The pledge came as Edouard Balladur, the French prime minister, formally announced details of the new state support, linked to a restructuring plan involving 5,000 voluntary job cuts by 1996, a three- year wage freeze and cuts in Air France's aircraft fleet.

The chairman, Christian Blanc, brought in to staunch losses estimated at Fr7.5bn for 1993, said he would be consulting the unions, whose support is vital.

The European Commission said it would take up to six months to decide whether such aid breached EU competition rules. The proposed cash injection is one of the largest and most politically sensitive Brussels has had to consider and is certain to cause friction between the protectionist and free market wings of the EU.
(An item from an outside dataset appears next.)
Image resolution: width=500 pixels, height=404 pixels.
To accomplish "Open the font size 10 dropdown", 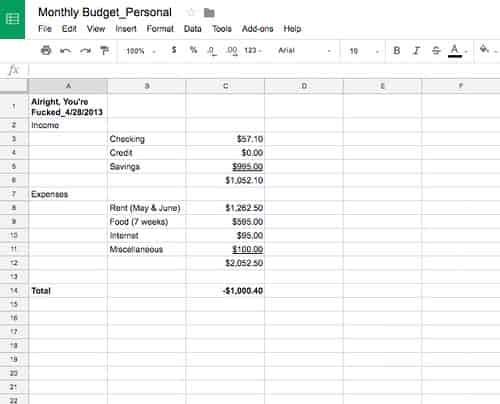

A commission report earlier this year recommended that national carriers be allowed to receive one last injection of state support provided it was linked to a thorough- going restructuring and did not harm competition.

British Airways, which has already lodged a formal objection to an earlier Fr1.5bn state subsidy for Air France, said it was almost certain to oppose the latest subsidies.

British Midland warned that if it could not block the subsidy it would press for the most stringent conditions to be attached and for the restructuring to be monitored to ensure that Air France did not cross-subsidise lossmaking routes.

A Commission spokeswoman said: 'We have not yet formally seen Air France's proposals and our verdict must be thoroughly researched so that the process of how we came to our decision is transparent to all parties concerned.'

The competition commissioner, Karel van Miert, a Belgian socialist broadly sympathetic to the concept of state subsidy for industry, has been tough on state aid.

Heavy losses threaten to put some carriers operating in a deregulated market out of business. Yesterday the Commission announced it had opened parallel inquiries into state-aid demands from the Portuguese carrier Tap and the Greek airline Olympic Airways.

Tap wants government aid to increase its capital by pounds 721m and guarantee borrowings. The inquiry into Olympic concerns loan guarantees that the Greek authorities have been granting since 1986 and new measures planned as part of a restructuring and recapitalisation.